2022 Nobel Fizik Ödülü Kazananları Açıklandı
Nobel Komitesi, fizik alanında yılın çalışmasını yapan ve Nobel Fizik Ödülü’ne layık görülen isimleri açıkladı.
Bilim dünyasında her yıl dağıtılan ve en prestijli ödül olan Nobel Ödülleri’nin kazananları bu hafta duyurulmaya başladı. Geçtiğimiz gün Nobel Tıp Ödülü’nün kazananı açıklanmışken, bugün Nobel Fizik Ödülü’nün kazanan isimleri duyuruldu.
Nobel Komitesi, Nobel Fizik Ödülü için Alain Aspect, John F. Clauser ve Anton Zeilinger isimlerini layık gördü. Üç isim, yaptıkları ortak çalışmada dolanık fotonları odağa almış, Bell eşitsizliklerinin ihlal edildiğini ortaya koyarak kuantum bilimine öncülük etmeyi başarmıştı.
Üç bilim insanının başarısı, çok hızlı bir şekilde gelişmeye devam eden kuantum bilgi bilimi için önemli bir adım oldu.

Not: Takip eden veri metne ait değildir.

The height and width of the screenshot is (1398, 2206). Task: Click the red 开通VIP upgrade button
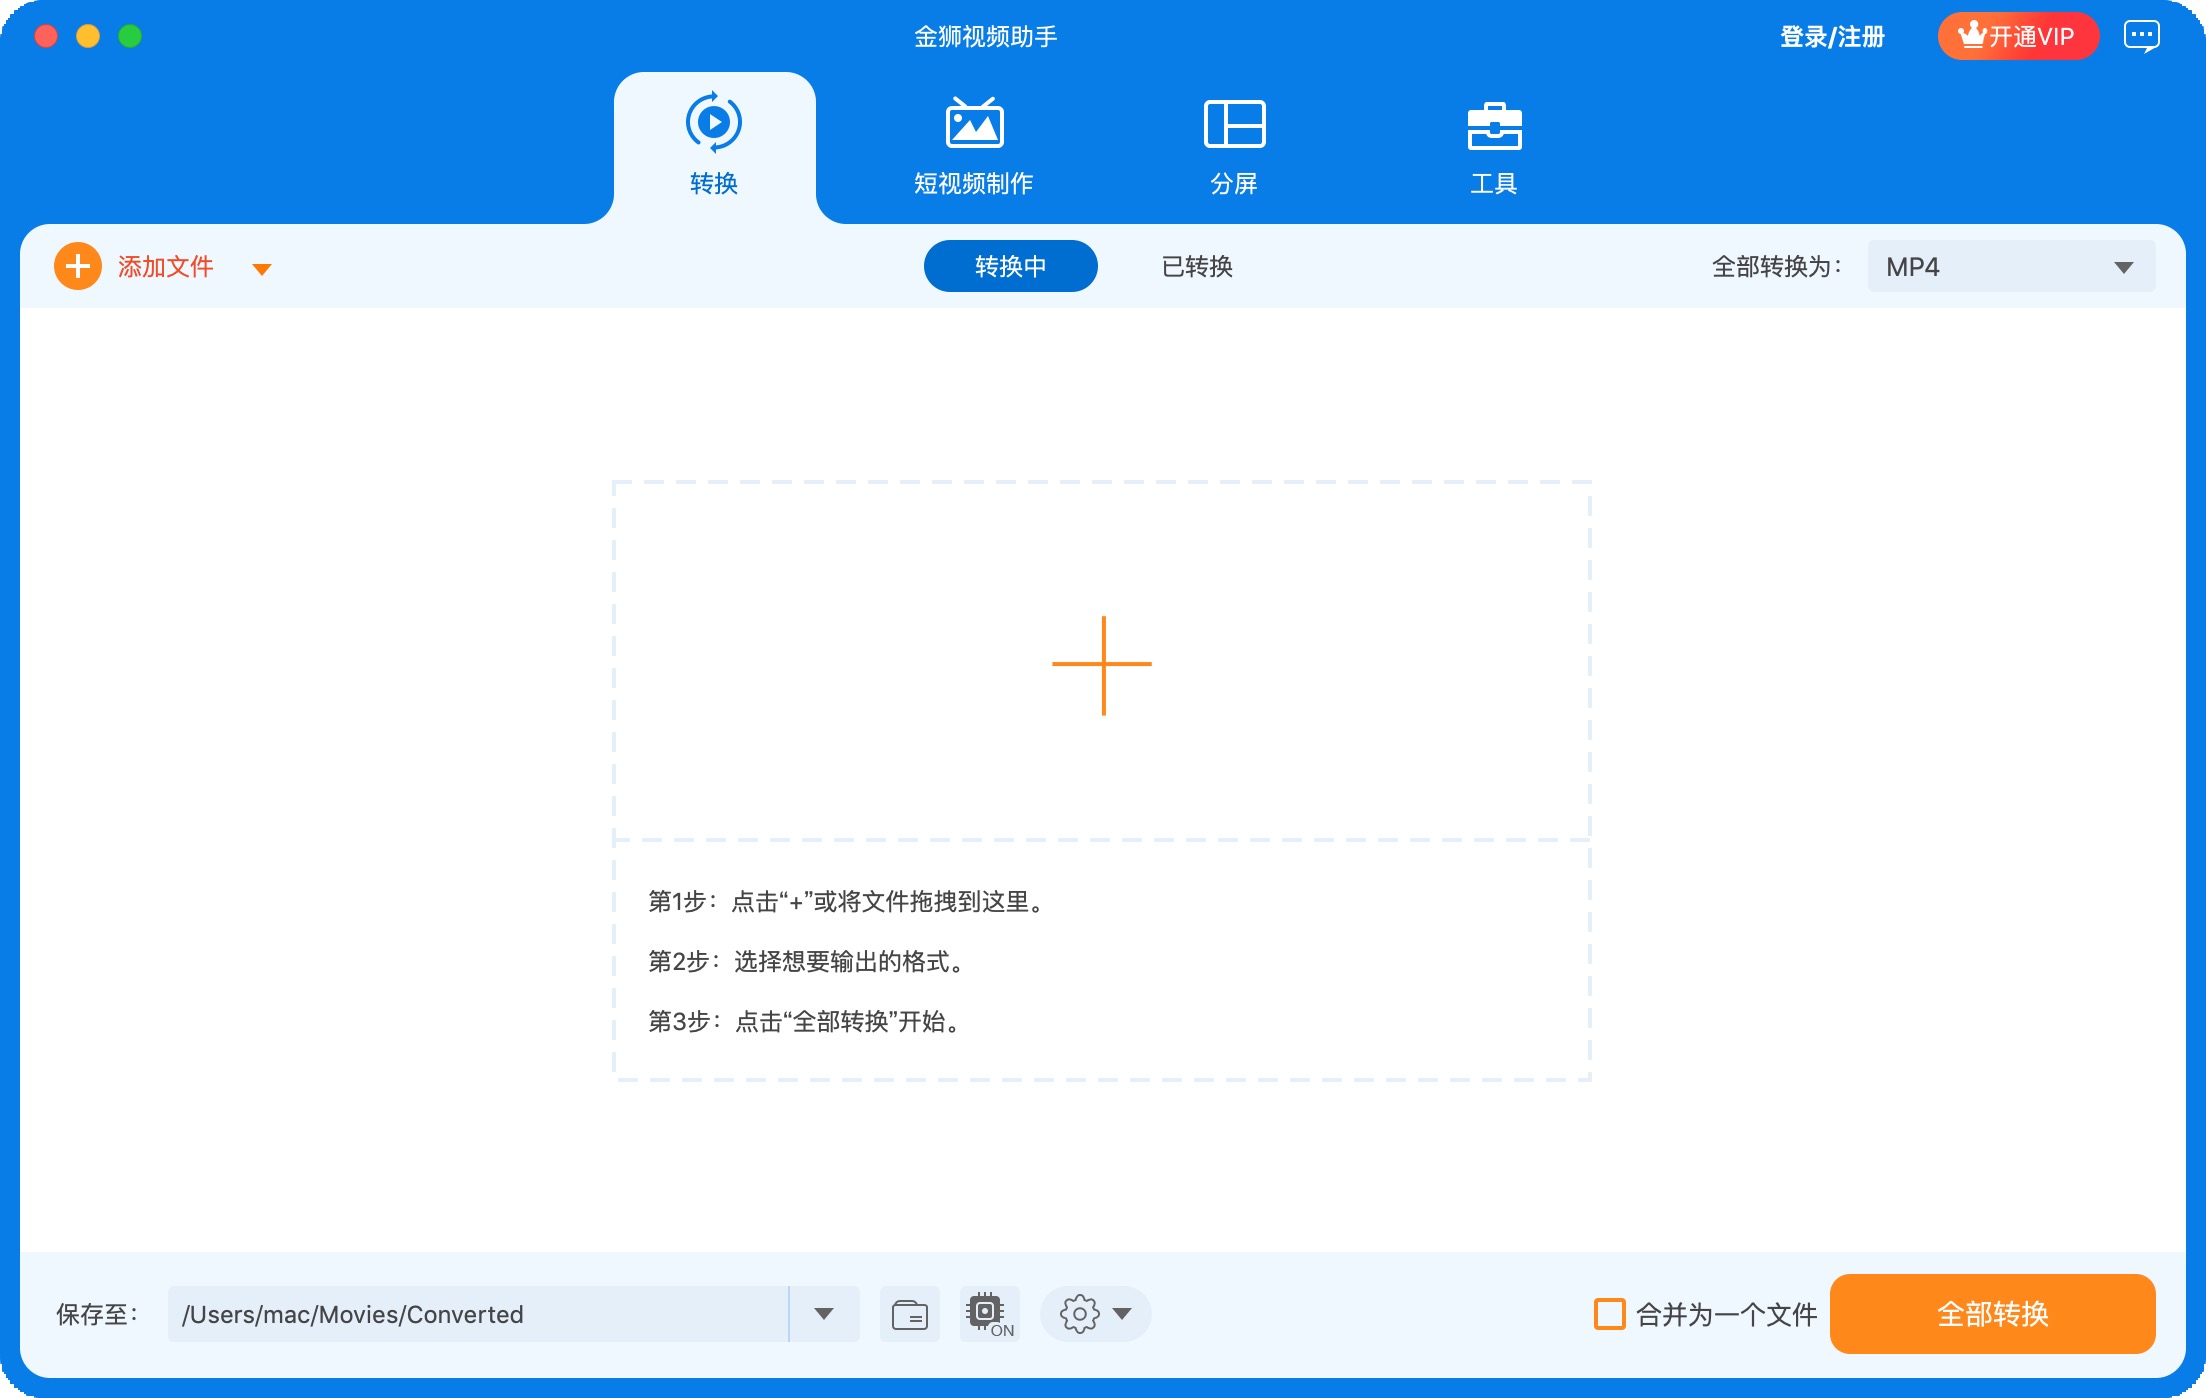[x=2018, y=36]
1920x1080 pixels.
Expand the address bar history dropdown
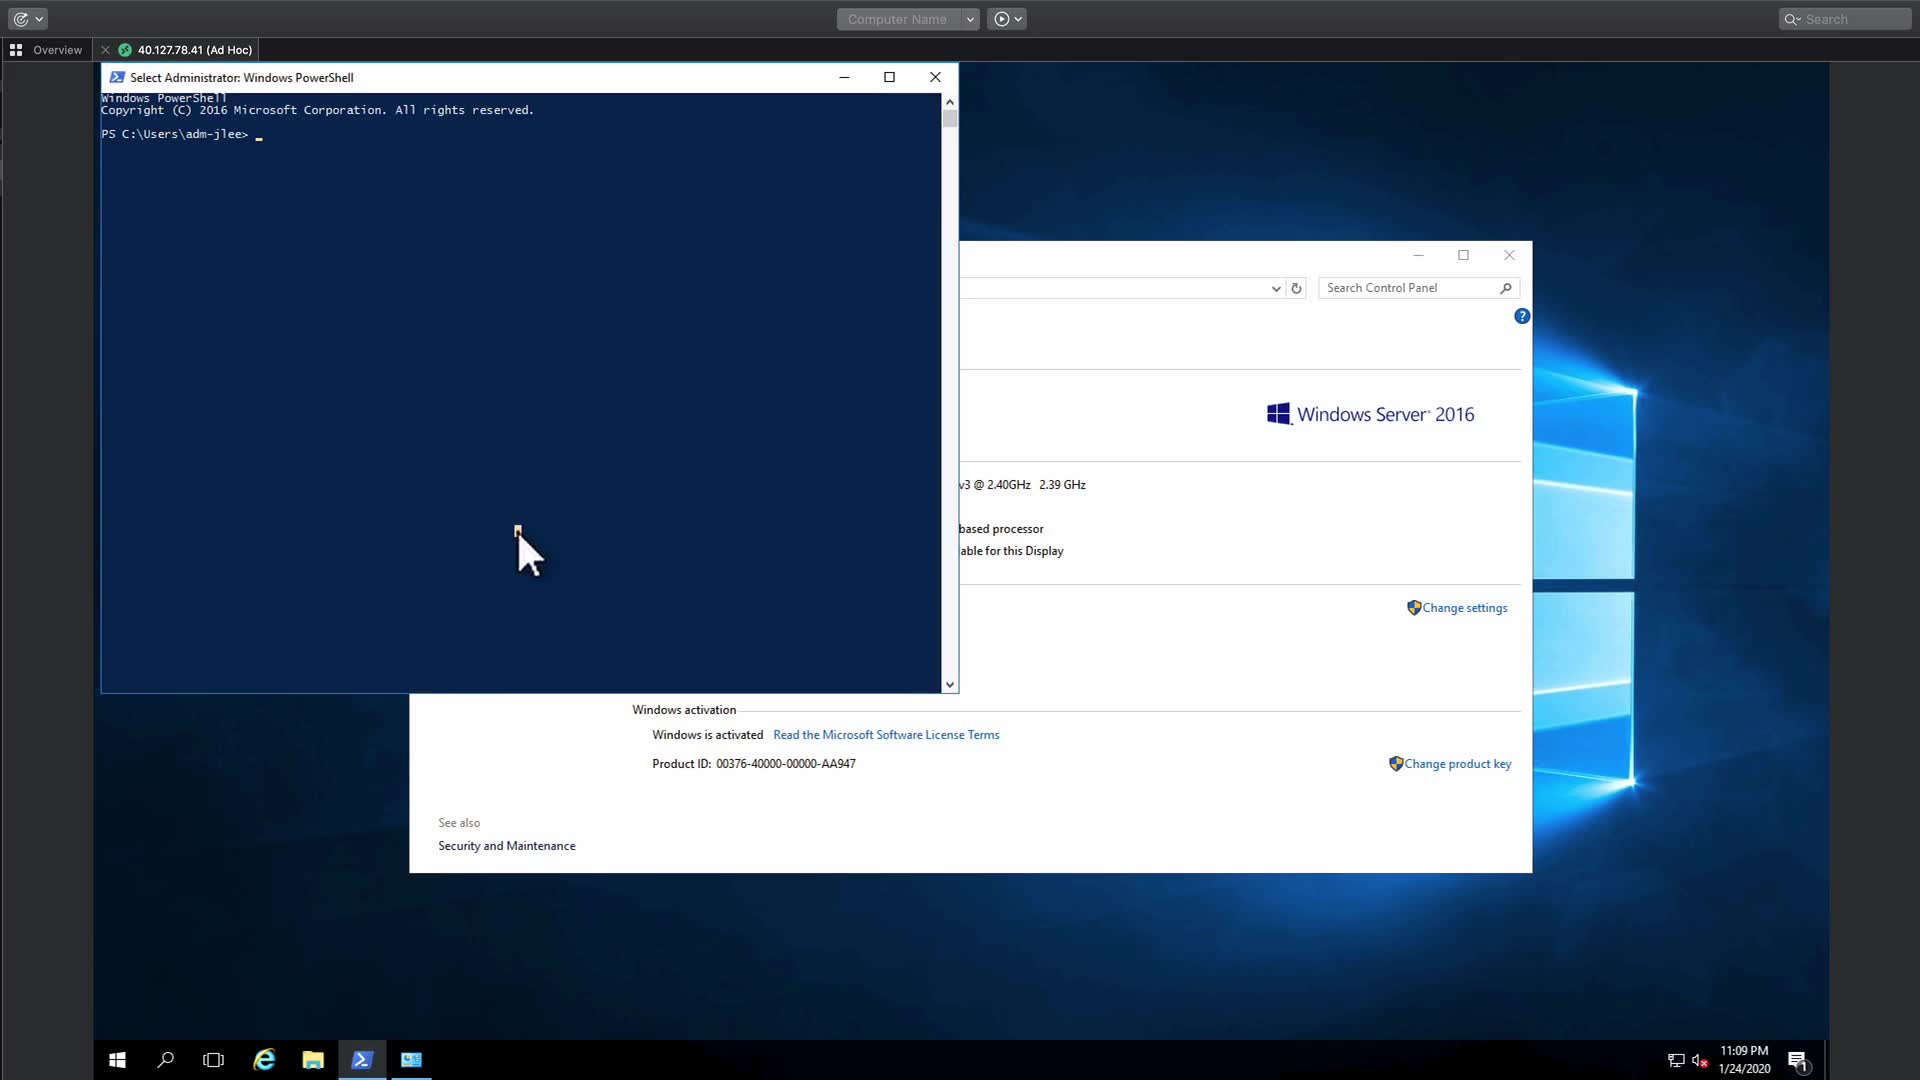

Kuantum bilgi biliminin gelişimiyle birlikte güvenli bilgi aktarımı, kuantum hesaplama ve algılama teknolojisi gibi alanlar hayatımızda yer edinmeye başlayabilecek.
Alain Aspect, John F. Clauser ve Anton Zeilinger, Nobel Fizik Ödülü ile birlikte 10 milyon İsveç kronu değerinde para ödülü de kazandı. Nobel Fizik Ödülü’nin geçtiğimiz yılki kazananları, Dünya ikliminin fiziksel modellemesini yapan, ısınmayı hatasız öngören ve değişkenliği ölçen Syukuro Manabe ile Klaus Hasselmann ikilisi ve atomdan gezegen ölçeğine kadar fiziksel sistemlerde dalgalanmalar ve düzensizliğin keşfi ile Giorgio Parisi arasında paylaştırılmıştı.
Alain Aspect, John Clauser ve Anton Zeilinger, çığır açan çalışmalarla dolaşık durumdaki parçacıkları inceleme ve kontrol etme yeteneğini kanıtladılar. Dolaşık bir çiftteki iki parçacık fiziksel olarak etkileşime giremeyecek kadar uzakta olsa bile, birine olan şey diğerini etkiliyor. Ödül sahiplerinin deneysel araçlar yaratmasıyla yeni bir kuantum teknolojisi çağının temeli atılmış oldu.
Kuantum Dolanıklığı
Alain Aspect, John Clauser ve Anton Zeilinger tarafından, iki parçacığın ayrı olmalarına rağmen tek bir varlık gibi davrandıkları dolaşık kuantum durumlarını kullanarak yenilikçi deneyler gerçekleştirilmiştir. Bulguları, yeni kuantum bilgi tabanlı teknolojinin yolunu açmıştır.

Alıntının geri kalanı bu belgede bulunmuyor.